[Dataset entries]
====
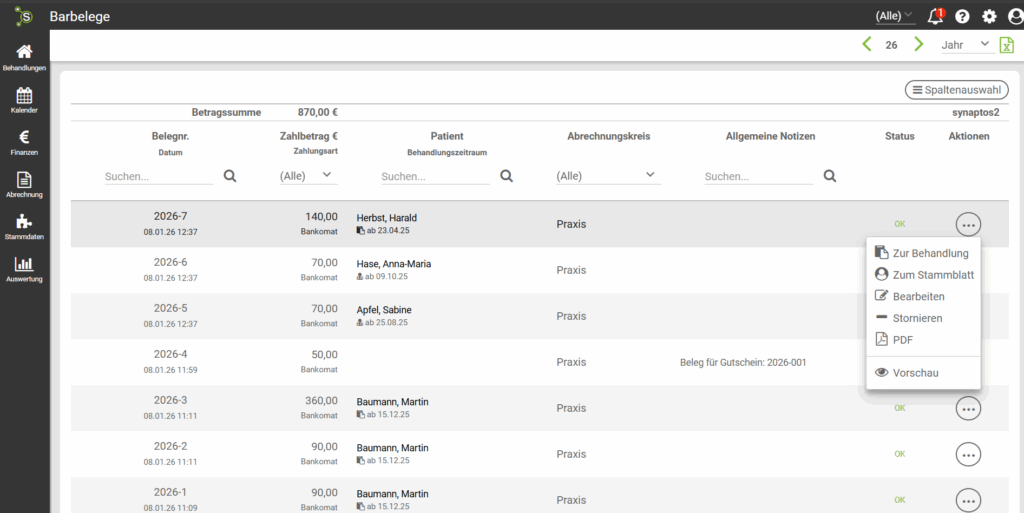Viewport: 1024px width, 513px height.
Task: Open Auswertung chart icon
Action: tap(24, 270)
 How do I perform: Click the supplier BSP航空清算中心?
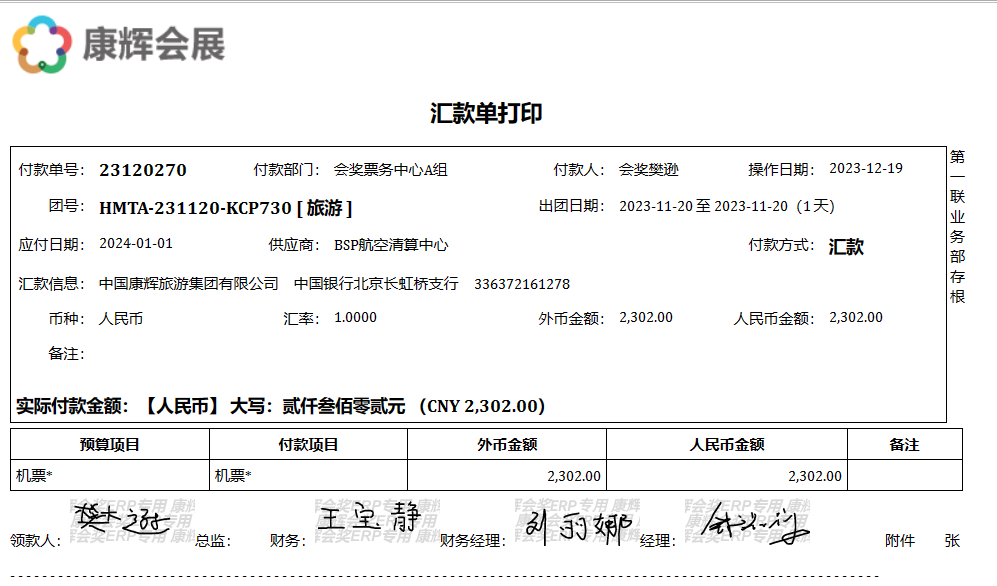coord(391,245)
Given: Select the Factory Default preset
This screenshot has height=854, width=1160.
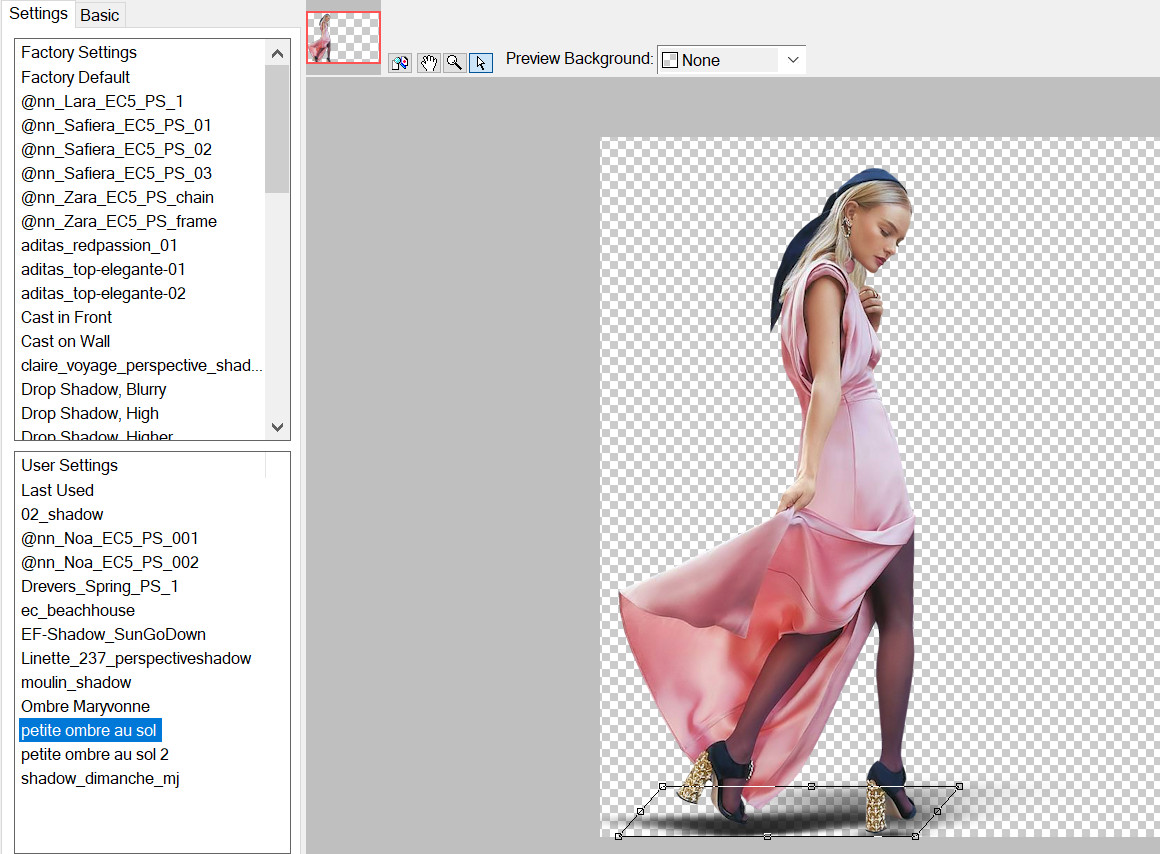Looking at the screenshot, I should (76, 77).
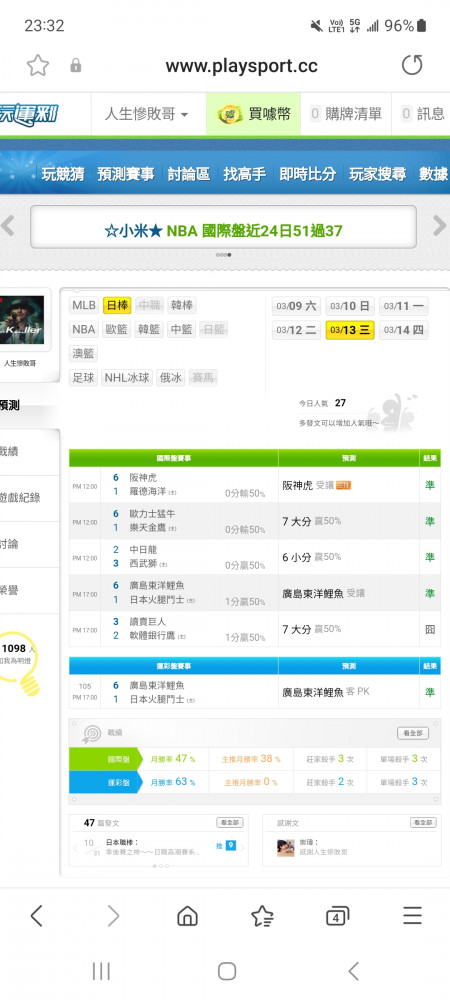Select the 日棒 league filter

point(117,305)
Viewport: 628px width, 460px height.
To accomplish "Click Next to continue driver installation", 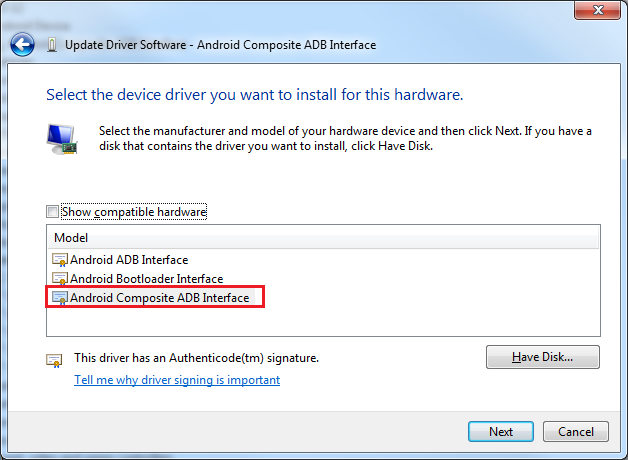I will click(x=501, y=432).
====
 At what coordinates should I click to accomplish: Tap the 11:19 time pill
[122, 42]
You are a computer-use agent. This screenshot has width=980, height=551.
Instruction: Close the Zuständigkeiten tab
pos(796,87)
====
→ **Task description**:
Starting with the line that has "How do I perform: Click" and ending with the line that has "Viewport: 628px width, 460px height.", repeat the lines above exactly, omitting every picture.

→ **Exercise solution**:
 How do I perform: Click the supplier BSP航空清算中心?
coord(391,245)
Given: Select the Factory Default preset
This screenshot has height=854, width=1160.
Looking at the screenshot, I should (76, 77).
Select the 日棒 league filter

point(117,305)
Viewport: 628px width, 460px height.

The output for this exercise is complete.